Mexique : Les pensées et les mots d'une femme guerrière

Publié le 16 Mars 2023

TLACHINOLLAN
11/03/2023

 

Yaosiuatl PCP (Citlali Pérez Vázquez)

 

"La chose la plus révolutionnaire qu'une femme puisse faire est de dire, toujours à haute voix, ce qu'elle pense, ressent, observe et écoute vraiment". (Yaosiuatl PCP)

 

Pendant des siècles, les femmes ont été dépouillées, exploitées, outragées, violées, assassinées, emprisonnées, guillotinées, en raison d'un système politico-idéologique machiste, qui repose sur la croyance que les femmes ne possèdent pas de connaissances, n'ont aucun droit et doivent être subordonnées aux hommes, faire ce que leur dit leur mari, accepter tout ce que les hommes leur ordonnent, au prix de leur propre volonté, de leur dignité, de leur vie, de leur énergie, de leur travail, de leur temps, de leur corps, de tout, absolument tout, au service de l'homme.

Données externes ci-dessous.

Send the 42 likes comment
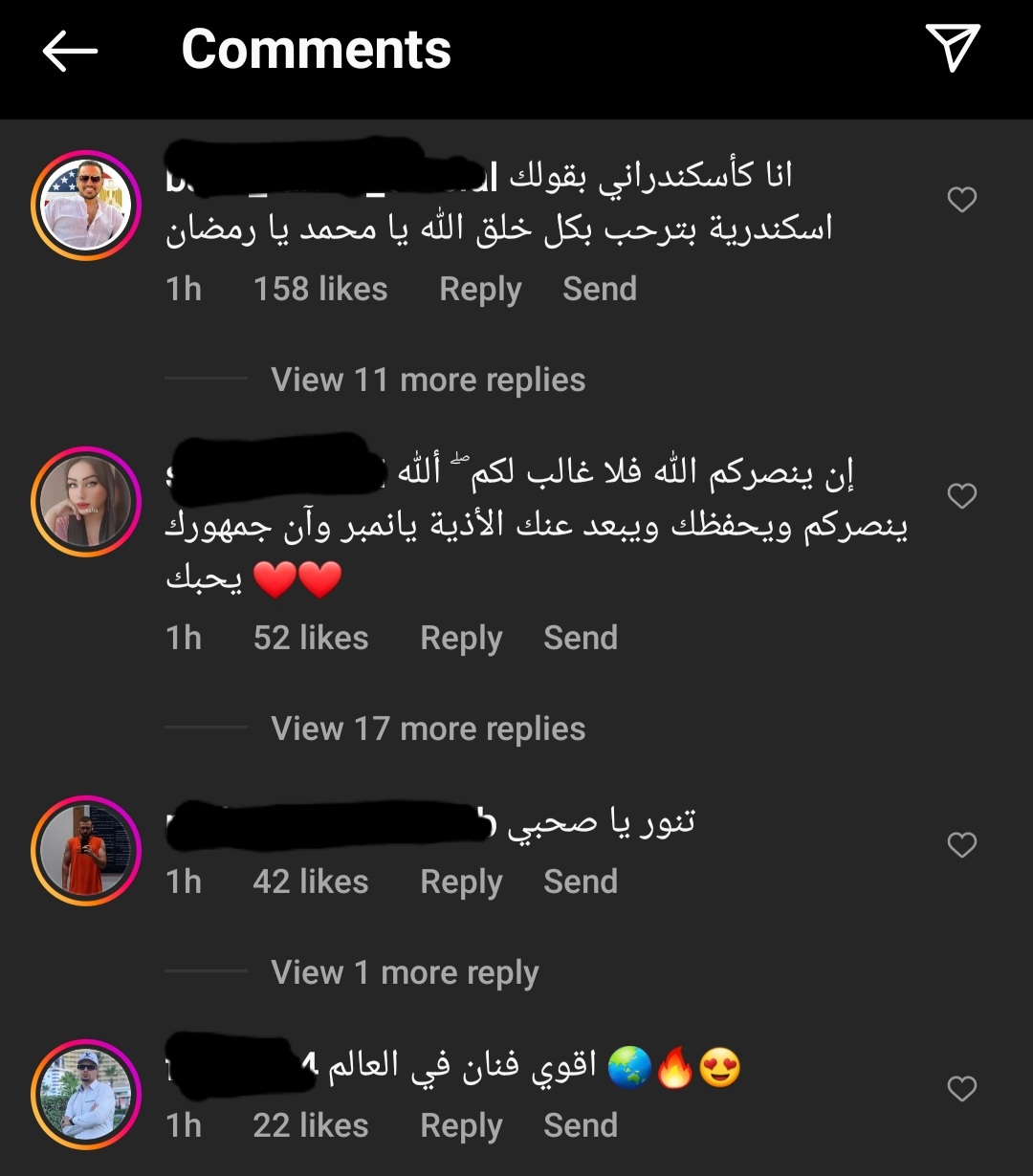This screenshot has width=1033, height=1176. click(x=581, y=882)
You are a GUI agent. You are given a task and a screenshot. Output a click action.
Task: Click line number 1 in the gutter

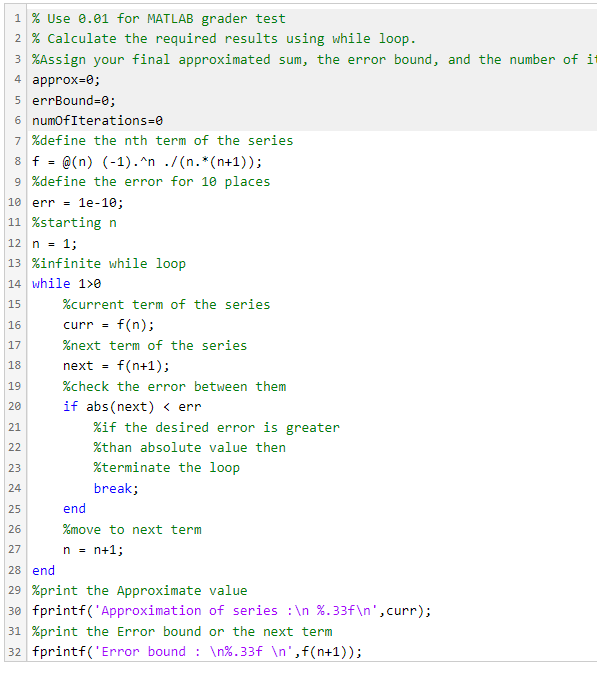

Cette idéologie, cette façon de penser et d'être, prévaut encore partout dans le monde, même dans les coins les plus reculés de la communauté et de la ville. Cela a donné lieu à une relation violente, destructrice et antagoniste entre les hommes et les femmes, parce que, sans s'en rendre compte, ils entament une lutte pour le pouvoir, pour le contrôle. Cela nous fait perdre notre chemin, parce que cela nous conduit à des batailles épuisantes, violentes, divisées, manipulatrices, encourageantes, dans la soi-disant recherche de la liberté, de la justice, de l'amour et de la paix. Alors qu'en réalité, nous ne faisons que nous éloigner de la conscience, de l'amour, du respect, de la coexistence et de l'équilibre naturel qui émerge dans l'être lui-même.

Dans la recherche de la liberté, du travail, de salaires décents et équitables, du droit de vote et d'exercer des fonctions publiques. Il y a la lutte de milliers de femmes, une lutte longue, constante, féroce, sinueuse, terrifiante. Pour beaucoup, ces batailles se sont déroulées dans la violence. Les hommes et le groupe politique hégémonique prédominant de l'époque, pour les calmer et exercer un contrôle sur elles, les ont brûlées vives sur les places publiques ou les ont guillotinées, d'autres les ont terrorisées en détruisant leurs maisons, leurs mariages, leurs familles pour le simple fait de s'exprimer, de protester et de participer à des réunions de sensibilisation et de revendication de leurs droits politiques, professionnels, sociaux, dignes, justes et égaux pour toutes les femmes et tous les hommes. Elles travaillaient plus dans les usines et gagnaient moins que les hommes, l'injustice était présente dans la société simplement parce qu'elles étaient des femmes, alors elles se sont organisées et réunies pour lutter, pour exiger d'être respectées en tant qu'êtres humains et pour laisser un chemin d'espoir à d'autres femmes, pour que leurs filles et leurs fils puissent avoir une vie meilleure, différente de celle qu'elles ont vécue.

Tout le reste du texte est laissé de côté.